• What the exercise asks: Where a line of the data holds the word "agent", copy that line.

• Available records:
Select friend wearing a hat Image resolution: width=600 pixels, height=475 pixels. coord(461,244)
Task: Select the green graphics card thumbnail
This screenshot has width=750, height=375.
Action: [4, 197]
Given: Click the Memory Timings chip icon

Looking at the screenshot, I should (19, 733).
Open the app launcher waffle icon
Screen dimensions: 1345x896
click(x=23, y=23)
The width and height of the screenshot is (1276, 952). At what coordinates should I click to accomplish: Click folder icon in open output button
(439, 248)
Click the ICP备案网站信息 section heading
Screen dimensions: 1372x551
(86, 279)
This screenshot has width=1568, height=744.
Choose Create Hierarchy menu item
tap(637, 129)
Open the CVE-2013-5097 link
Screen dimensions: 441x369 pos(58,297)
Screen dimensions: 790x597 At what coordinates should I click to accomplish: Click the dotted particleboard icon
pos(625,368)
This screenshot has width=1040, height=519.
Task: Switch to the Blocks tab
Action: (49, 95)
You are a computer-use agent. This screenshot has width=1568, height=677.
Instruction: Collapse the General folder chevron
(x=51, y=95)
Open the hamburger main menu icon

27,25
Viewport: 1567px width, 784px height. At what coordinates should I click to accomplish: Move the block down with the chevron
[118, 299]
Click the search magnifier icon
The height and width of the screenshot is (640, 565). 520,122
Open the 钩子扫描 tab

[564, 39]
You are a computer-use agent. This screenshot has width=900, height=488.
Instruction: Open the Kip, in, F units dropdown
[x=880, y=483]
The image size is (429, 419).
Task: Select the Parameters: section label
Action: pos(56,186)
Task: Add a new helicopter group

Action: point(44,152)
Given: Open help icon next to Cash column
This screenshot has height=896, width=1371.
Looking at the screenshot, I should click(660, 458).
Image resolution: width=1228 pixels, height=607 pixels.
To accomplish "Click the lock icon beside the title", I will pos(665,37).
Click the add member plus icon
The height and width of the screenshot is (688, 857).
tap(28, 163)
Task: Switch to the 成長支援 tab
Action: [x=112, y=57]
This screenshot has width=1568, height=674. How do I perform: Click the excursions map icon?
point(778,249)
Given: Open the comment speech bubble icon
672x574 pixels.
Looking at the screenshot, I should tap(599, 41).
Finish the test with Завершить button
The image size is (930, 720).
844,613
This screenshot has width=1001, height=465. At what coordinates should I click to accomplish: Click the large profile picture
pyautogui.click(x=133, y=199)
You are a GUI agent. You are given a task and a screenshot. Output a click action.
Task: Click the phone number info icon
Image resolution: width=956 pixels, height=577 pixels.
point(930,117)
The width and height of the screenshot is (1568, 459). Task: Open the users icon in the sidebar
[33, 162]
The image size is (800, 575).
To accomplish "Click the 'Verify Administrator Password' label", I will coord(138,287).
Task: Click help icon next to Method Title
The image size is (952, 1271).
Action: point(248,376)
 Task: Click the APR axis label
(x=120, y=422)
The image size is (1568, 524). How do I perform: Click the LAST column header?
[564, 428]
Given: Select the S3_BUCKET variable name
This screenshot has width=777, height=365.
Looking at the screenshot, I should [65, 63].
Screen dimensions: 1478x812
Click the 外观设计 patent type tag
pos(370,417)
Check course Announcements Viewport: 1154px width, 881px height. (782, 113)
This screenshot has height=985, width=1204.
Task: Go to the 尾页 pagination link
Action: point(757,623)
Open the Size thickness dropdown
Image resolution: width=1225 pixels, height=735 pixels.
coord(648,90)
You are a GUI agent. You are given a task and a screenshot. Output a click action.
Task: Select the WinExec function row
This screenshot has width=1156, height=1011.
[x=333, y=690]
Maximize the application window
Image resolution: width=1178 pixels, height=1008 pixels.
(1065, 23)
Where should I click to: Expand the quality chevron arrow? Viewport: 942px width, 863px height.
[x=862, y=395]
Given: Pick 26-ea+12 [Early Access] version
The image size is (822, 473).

• Result of the task:
You are a computer-use agent. This screenshot has width=1568, height=677.
You are a computer-use agent. This screenshot has width=900, height=488.
You are a GUI agent. You are given a task and a screenshot. Output a click action.
You are a GUI agent. You are given a task and a screenshot. Output a click action.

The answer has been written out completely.